Mengapa? Karena aku tak pernah meminta balas. Cukup bagiku dengan senyum dan bahagiamu saja.
Maafkan aku yang tak dapat terus menantimu di dunia. Yang tak bisa menyambut kesuksesanmu dengan wajah penuh senyuman. Yang malah memberi kesan buruk dalam catatan hidupmu, dengan setumpuk tanah kotor yang menjadi tempat singgah. Maafkan aku.
Saat kau membaca surat ini, aku yakin kesuksesan sudah ada dalam genggaman tanganmu. Dari itu, sekalipun gundukan tanah yang menjadi pandanganmu saat ini, aku dan hatiku tetap berbangga melihatmu dari sisi Allah.
Jiwaku tetap hidup. Dan tinggal untuk menantimu.
Risman...
Kau harus tahu.

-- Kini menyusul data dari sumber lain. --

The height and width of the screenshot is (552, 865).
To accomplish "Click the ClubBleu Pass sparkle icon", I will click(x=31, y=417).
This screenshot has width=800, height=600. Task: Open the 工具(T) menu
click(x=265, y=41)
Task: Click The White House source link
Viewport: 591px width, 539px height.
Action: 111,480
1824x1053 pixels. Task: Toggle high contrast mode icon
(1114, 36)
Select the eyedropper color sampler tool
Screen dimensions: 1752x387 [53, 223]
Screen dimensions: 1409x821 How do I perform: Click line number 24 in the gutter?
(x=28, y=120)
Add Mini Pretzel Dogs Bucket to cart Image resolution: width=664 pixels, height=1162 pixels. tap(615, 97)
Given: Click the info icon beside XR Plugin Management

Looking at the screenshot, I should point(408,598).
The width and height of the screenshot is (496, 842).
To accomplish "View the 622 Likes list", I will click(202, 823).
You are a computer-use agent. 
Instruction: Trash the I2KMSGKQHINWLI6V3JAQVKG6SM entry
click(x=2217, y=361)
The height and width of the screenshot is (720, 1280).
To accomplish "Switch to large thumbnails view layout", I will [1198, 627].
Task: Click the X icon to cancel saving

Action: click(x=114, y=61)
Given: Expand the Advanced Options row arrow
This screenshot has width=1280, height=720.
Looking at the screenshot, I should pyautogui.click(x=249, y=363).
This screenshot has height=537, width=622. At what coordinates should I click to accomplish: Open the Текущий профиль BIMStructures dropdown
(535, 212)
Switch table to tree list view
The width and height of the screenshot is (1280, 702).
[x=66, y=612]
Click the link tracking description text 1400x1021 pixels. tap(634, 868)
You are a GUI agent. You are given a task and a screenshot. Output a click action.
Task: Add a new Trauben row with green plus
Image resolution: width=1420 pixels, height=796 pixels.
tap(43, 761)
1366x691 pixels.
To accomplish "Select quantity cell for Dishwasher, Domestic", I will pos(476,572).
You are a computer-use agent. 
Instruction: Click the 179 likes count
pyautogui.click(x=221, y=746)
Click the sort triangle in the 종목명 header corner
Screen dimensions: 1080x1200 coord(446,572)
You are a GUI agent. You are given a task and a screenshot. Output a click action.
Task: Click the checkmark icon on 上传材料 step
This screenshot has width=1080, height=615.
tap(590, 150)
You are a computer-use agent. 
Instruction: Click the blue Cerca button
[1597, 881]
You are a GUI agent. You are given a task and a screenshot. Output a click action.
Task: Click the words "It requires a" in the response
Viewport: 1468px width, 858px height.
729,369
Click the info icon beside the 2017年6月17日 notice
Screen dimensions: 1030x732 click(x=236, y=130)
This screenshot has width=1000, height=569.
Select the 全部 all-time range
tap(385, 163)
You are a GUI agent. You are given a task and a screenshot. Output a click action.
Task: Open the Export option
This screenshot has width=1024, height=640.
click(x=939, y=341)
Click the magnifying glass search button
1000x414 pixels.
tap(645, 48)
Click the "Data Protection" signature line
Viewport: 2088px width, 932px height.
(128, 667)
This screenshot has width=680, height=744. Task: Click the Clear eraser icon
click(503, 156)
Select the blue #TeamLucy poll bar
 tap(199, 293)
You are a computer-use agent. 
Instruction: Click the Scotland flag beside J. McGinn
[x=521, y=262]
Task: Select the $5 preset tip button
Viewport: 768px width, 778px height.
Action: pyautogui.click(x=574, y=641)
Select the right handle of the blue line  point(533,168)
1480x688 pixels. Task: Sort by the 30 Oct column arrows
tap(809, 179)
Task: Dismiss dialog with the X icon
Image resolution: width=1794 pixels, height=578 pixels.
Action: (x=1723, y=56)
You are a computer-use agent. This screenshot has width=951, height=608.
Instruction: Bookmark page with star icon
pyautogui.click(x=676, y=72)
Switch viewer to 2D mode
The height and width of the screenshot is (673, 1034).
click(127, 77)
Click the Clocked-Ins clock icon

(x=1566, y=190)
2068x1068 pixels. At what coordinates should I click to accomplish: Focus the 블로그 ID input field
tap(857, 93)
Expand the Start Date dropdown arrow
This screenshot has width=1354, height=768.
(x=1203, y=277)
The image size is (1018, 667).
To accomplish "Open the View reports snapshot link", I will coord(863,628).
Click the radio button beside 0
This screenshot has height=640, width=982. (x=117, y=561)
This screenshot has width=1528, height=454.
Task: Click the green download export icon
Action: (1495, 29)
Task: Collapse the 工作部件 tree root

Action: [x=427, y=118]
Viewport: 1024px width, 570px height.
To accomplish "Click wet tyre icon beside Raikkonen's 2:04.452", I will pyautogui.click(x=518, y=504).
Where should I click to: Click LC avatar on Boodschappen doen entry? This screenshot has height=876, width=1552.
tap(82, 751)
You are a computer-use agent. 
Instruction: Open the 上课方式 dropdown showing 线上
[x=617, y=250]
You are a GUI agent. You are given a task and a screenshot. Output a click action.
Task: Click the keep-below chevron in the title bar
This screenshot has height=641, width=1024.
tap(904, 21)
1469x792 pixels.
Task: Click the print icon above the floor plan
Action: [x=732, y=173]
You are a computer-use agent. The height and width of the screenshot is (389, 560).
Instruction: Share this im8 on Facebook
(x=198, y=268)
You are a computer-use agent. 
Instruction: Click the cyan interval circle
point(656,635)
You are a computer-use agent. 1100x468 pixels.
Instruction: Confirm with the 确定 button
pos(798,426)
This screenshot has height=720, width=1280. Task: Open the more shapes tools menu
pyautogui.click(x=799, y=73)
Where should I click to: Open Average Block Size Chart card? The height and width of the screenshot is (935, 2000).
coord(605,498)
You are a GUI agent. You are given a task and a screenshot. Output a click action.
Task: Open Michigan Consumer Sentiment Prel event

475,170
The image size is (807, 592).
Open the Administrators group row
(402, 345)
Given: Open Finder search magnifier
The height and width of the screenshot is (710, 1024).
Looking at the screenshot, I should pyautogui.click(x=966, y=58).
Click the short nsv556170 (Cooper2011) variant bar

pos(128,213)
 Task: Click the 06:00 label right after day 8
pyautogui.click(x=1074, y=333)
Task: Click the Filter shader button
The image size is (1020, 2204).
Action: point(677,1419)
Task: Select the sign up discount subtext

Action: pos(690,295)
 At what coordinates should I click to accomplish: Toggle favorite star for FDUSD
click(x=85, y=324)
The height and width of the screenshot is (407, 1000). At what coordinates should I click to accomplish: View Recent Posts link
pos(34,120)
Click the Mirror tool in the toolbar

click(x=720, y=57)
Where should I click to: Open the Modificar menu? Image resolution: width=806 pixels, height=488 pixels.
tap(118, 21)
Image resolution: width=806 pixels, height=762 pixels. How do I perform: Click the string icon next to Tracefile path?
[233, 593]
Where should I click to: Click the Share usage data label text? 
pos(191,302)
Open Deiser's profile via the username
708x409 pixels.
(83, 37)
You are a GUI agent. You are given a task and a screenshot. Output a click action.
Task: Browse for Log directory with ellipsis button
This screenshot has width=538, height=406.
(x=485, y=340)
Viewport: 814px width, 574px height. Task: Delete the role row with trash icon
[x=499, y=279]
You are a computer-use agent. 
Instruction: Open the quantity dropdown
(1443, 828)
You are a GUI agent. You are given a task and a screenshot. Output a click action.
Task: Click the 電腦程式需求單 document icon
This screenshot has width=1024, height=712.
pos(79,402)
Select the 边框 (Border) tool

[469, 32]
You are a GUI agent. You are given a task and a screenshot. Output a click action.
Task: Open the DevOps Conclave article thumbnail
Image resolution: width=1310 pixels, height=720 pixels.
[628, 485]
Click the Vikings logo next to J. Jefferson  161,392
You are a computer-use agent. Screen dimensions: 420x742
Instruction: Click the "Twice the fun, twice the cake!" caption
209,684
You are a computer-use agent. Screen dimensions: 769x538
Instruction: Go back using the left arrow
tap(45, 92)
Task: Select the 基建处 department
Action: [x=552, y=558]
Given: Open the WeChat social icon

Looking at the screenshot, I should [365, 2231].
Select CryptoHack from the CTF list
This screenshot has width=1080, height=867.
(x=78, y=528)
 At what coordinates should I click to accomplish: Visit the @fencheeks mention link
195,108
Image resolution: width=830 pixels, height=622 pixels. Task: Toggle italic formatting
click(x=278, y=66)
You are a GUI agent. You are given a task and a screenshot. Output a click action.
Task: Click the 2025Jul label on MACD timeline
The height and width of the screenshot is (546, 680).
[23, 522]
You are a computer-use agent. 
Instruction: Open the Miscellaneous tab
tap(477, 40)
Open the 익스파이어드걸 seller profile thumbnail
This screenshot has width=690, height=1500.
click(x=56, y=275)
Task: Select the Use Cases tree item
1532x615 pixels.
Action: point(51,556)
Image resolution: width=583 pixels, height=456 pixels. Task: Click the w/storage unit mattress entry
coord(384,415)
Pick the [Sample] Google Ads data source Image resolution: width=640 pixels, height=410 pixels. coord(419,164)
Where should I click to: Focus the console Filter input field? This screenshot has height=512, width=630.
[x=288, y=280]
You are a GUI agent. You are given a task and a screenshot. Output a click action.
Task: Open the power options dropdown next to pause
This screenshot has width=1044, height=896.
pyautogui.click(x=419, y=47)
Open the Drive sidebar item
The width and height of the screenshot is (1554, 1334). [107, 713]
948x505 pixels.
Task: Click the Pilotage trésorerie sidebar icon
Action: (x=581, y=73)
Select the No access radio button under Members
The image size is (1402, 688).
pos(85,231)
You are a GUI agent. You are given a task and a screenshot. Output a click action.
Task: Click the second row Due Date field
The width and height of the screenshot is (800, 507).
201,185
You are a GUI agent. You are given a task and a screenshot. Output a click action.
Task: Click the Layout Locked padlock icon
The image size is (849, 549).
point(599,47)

Allah begitu sangat menyayangiku.
Dia begitu menginginkan aku tetap berada dalam keistiqamahan menantimu dan menjaga sucinya fitrah di hati ini. Dari pertama mengenalmu, hingga saat ini, aku telah tiada.
Dia tetap mengizinkanku menantimu. Dengan perjuangan sampai malaikat maut menjemput, aku masih tetap menyimpan harapan itu.
Terimakasihku untukmu yang sudah berhasil membuat sebuah keistiqamahan dalam hati ini tetap tinggal dan enggan beranjak.
Risman...
Hiduplah sebagaimana kau hidup. Dan jangan pernah menyiksa dirimu sendiri dengan sebuah ketetapan. Kau takkan pernah kehilangan kasihku, karena aku selalu ada dan menunggu sebagai bidadarimu di syurga nanti.

Yang menanti cinta


Fitri Habibatullah

Semua ini, kuukirkan untuk figur dia yang hadir sebagai ibunda, ayahanda, adik, kakak, juga Sahabat tercinta.